The statement said Obama would meet Thursday with Sanders at the candidate’s request.
“The president looks forward to continuing the conversation with Senator Sanders about how to build on the extraordinary work he has done to engage millions of Democratic voters, and to build on that enthusiasm in the weeks and months ahead,” it said.
Sanders, speaking in Los Angeles, swore to stay in the fight at least until June 14, the date of the final primary in Washington, D.C. But he focused his attacks on Trump and acknowledged a “very gracious” phone call from Clinton, a signal that he is ready to pivot toward party unity.
The unity, he made clear, would be on terms that accommodated the changes he sought.
“We are going to fight hard to win the primary in Washington, D.C., and then we take our fight for social, economic, racial and environmental justice to Philadelphia,” the city hosting the Democratic convention in July, Sanders said.

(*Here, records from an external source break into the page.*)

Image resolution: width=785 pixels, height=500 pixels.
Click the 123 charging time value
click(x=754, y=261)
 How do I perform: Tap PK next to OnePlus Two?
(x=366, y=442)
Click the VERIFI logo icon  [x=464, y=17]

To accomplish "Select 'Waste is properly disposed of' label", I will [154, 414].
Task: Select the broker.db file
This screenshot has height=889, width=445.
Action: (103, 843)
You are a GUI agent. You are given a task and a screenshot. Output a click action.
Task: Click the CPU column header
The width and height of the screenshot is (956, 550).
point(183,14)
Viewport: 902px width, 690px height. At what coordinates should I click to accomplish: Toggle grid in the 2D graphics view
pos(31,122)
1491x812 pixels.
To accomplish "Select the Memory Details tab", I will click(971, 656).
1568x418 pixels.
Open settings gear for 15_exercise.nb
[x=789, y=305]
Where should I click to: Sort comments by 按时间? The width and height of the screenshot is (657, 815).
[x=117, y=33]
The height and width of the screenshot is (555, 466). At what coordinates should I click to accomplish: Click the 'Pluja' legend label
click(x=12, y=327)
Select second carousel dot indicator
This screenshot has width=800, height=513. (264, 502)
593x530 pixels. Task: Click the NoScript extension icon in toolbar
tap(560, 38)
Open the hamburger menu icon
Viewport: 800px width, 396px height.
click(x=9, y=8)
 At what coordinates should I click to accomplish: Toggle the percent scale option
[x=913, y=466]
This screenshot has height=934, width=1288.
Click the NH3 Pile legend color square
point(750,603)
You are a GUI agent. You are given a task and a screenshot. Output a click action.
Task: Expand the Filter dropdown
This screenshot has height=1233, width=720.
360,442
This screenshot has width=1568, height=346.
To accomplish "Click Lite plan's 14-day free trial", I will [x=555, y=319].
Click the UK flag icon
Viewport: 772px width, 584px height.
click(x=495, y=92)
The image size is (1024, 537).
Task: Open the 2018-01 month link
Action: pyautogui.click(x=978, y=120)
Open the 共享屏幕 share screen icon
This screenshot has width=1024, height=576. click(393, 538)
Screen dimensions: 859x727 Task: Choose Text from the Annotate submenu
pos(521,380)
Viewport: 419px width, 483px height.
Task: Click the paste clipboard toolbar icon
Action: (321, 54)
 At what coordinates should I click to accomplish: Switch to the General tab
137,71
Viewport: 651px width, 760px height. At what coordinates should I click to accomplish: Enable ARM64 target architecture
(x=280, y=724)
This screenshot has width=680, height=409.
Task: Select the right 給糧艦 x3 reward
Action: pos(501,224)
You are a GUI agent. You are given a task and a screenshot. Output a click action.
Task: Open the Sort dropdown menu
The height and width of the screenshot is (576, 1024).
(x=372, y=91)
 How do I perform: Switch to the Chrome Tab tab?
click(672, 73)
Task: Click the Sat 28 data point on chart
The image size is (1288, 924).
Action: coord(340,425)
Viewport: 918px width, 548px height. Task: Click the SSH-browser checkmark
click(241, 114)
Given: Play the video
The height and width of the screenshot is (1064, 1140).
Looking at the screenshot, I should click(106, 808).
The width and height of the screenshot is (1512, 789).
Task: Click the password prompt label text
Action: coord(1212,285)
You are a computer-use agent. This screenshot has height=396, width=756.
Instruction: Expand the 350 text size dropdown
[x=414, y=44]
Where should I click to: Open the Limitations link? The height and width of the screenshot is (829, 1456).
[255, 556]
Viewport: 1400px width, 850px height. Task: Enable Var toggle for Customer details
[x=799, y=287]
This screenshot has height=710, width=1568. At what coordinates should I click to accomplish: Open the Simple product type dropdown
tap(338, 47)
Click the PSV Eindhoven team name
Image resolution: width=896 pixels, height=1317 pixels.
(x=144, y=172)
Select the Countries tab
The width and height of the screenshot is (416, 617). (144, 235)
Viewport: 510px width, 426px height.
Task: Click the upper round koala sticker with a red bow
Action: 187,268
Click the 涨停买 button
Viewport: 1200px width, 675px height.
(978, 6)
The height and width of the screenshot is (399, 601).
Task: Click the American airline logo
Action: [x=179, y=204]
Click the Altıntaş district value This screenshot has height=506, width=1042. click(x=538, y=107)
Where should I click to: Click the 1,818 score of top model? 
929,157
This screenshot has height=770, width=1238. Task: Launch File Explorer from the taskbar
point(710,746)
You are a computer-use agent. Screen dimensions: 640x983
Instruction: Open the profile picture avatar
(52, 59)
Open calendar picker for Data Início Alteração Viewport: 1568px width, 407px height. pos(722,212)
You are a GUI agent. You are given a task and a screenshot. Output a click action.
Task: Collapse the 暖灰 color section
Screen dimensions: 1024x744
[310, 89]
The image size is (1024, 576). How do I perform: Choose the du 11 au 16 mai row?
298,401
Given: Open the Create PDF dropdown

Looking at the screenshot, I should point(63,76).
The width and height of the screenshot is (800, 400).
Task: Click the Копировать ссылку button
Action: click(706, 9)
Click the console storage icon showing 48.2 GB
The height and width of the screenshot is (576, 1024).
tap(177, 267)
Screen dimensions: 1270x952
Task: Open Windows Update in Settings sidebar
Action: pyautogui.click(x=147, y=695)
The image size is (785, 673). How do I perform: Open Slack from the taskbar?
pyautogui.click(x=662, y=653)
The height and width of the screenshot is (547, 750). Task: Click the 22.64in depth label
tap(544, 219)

A video montage preceding Clinton’s appearance on Tuesday evening at her headquarters in Brooklyn chronicled women’s progress through the American political system.
It included the suffragettes who brought about enfranchisement for women in 1919, Shirley Chisholm’s quixotic run for the Democratic nod in 1972 and Gloria Steinem’s leadership of the feminist movement in the 1970s. Also featured were Ann Richards, the late governor of Texas, and Tammy Baldwin, the Wisconsin senator who is the first openly gay woman elected to the Senate.
“It may be hard to see tonight, but we are all standing under a glass ceiling right now,” Clinton said when she emerged to cheers to speak. “The first time in our nation’s history that a woman will be a major party’s nominee.”
Much of her speech was aimed at Trump, who has been mired since becoming the presumptive Republican nominee last month in controversies over his broadsides against minorities.
“He wants to win by stoking fears and rubbing salt in wounds and reminding us daily just how great he is,” she said, calling Trump “temperamentally unfit to be president and commander in chief.”
She repeatedly subverted Trump’s slogan, “Make America Great Again. “To be great, we can’t be small,” she said.
Clinton also held out an olive branch to Sanders and his supporters after an at times bitter campaign.
“He’s excited millions of voters, especially young people,” she said, a nod to the majorities Sanders recorded among voters under 35. She commended the “vigorous debate” Sanders prodded on income inequality.
Trump also recorded victories in primaries Tuesday night, cementing his status secured last month as the presumptive nominee. In his appeal to Sanders’ voters, the billionaire real estate magnate focused on the candidates’ shared opposition to foreign free trade agreements.
“We welcome you with open arms,” he said.
Trump, speaking from his eponymous golf club in suburban New York City’s Westchester County, hit Clinton on foreign policy, contrasting what he said were her failures with what he called his “America First” policy.
“It’s important to understand what ‘America First’ means,” Trump said, reading from a prepared speech, a rare departure from his extemporizing. “It means on foreign policy we will never enter into any conflict unless it makes us safer as a nation. It has to make us safer as a nation.”
The “America First” slogan has unnerved some, as it shares its name with the World War II-era movement that opposed intervention in the war and at times invoked anti-Semitic tropes. But Trump cast his policy as the best means of stopping Islamic terrorist groups like the Islamic State group, or ISIS, and of keeping Iran from acquiring nuclear weapons.
“This is the opposite of Hillary’s foreign policy, which invaded Libya, destabilized Iraq, unleashed ISIS and threw Syria into chaos and created the mass migration which is wreaking havoc all over the world, while putting Iran on the path to nuclear weapons and making them a dominant power in the Middle East,” he said.